Diversification Opportunities for Griffon and Tenaris SA
0.8 | Correlation Coefficient |
Very poor diversification
The 3 months correlation between Griffon and Tenaris is 0.8. Overlapping area represents the amount of risk that can be diversified away by holding Griffon and Tenaris SA ADR in the same portfolio, assuming nothing else is changed. The correlation between historical prices or returns on Tenaris SA ADR and Griffon is a relative statistical measure of the degree to which these equity instruments tend to move together. The correlation coefficient measures the extent to which returns on Griffon are associated (or correlated) with Tenaris SA. Values of the correlation coefficient range from -1 to +1, where. The correlation of zero (0) is possible when the price movement of Tenaris SA ADR has no effect on the direction of Griffon i.e., Griffon and Tenaris SA go up and down completely randomly.

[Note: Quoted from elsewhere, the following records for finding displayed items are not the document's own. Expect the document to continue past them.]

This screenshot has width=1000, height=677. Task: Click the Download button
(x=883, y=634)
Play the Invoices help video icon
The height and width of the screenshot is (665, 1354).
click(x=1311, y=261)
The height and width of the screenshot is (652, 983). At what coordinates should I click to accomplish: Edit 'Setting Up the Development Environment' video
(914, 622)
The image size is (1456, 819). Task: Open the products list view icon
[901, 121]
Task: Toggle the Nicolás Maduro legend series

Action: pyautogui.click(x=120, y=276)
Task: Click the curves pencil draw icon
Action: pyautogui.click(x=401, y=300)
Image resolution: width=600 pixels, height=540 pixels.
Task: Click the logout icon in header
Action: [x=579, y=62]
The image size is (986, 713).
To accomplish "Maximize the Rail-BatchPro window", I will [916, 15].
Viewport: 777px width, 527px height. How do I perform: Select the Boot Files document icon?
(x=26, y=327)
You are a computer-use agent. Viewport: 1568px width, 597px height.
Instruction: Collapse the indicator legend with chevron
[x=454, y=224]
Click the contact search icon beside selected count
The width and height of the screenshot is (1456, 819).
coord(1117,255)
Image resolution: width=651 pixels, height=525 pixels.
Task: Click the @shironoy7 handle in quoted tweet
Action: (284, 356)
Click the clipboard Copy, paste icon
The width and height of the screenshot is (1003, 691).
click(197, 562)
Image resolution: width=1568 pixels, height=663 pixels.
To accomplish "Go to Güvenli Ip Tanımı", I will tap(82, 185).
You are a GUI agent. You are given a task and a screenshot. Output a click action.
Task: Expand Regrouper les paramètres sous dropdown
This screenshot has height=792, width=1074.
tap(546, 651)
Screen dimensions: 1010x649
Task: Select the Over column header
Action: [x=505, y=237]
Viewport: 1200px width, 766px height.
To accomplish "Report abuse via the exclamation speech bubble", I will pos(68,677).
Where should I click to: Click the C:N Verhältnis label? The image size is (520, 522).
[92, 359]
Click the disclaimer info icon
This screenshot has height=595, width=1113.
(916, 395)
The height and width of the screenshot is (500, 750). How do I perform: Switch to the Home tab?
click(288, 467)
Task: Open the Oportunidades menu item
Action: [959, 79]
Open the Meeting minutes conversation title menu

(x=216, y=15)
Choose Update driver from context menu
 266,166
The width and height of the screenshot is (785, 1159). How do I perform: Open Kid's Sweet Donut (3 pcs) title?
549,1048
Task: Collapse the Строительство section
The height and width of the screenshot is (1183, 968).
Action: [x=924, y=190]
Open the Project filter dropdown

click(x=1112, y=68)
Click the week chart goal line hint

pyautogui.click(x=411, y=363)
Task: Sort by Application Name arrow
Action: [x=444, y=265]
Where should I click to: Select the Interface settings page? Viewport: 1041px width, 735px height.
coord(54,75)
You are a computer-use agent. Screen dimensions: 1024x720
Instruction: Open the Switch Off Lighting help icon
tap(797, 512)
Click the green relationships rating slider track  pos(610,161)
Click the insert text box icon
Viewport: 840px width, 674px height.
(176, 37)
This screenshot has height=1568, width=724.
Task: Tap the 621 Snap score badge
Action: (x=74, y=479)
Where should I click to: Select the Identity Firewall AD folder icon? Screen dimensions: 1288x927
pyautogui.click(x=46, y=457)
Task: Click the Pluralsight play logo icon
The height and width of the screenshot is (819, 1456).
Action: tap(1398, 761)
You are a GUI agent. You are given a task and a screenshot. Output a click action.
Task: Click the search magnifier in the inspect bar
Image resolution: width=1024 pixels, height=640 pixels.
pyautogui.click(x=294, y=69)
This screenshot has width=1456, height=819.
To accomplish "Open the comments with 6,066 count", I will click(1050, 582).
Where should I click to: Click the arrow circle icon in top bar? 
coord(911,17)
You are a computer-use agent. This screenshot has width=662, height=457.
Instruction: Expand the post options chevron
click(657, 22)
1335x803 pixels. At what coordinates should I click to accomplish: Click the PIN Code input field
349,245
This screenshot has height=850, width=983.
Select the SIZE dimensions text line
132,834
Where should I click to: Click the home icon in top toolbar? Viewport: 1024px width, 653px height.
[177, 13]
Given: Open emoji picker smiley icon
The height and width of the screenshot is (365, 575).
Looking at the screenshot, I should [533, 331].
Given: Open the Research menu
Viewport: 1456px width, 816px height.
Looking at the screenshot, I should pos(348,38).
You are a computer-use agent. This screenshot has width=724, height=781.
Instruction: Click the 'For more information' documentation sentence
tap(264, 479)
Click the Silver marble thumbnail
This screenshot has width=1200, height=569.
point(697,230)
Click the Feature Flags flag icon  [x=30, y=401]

Pair Corralation between Griffon and Tenaris SA
Considering the 90-day investment horizon Griffon is expected to generate 1.63 times more return on investment than Tenaris SA. However, Griffon is 1.63 times more volatile than Tenaris SA ADR. It trades about 0.08 of its potential returns per unit of risk. Tenaris SA ADR is currently generating about 0.04 per unit of risk. If you would invest 4,551 in Griffon on September 23, 2024 and sell it today you would earn a total of 2,733 from holding Griffon or generate 60.05% return on investment over 90 days.
Time Period | 3 Months [change] |
Direction | Moves Together |
Strength | Strong |
Accuracy | 100.0% |
Values | Daily Returns |
Griffon vs. Tenaris SA ADR
Performance |
Timeline |
Griffon |
Tenaris SA ADR |
Griffon and Tenaris SA Volatility Contrast
Predicted Return Density |
Returns |
Pair Trading with Griffon and Tenaris SA
The main advantage of trading using opposite Griffon and Tenaris SA positions is that it hedges away some unsystematic risk. Because of two separate transactions, even if Griffon position performs unexpectedly, Tenaris SA can make up some of the losses. Pair trading also minimizes risk from directional movements in the market. For example, if an entire industry or sector drops because of unexpected headlines, the short position in Tenaris SA will offset losses from the drop in Tenaris SA's long position.Griffon vs. Brookfield Business Partners | Griffon vs. Tejon Ranch Co | Griffon vs. Compass Diversified Holdings | Griffon vs. Steel Partners Holdings |
Tenaris SA vs. TechnipFMC PLC | Tenaris SA vs. Now Inc | Tenaris SA vs. ChampionX | Tenaris SA vs. Baker Hughes Co |
Check out your portfolio center.Note that this page's information should be used as a complementary analysis to find the right mix of equity instruments to add to your existing portfolios or create a brand new portfolio. You can also try the Portfolio Volatility module to check portfolio volatility and analyze historical return density to properly model market risk.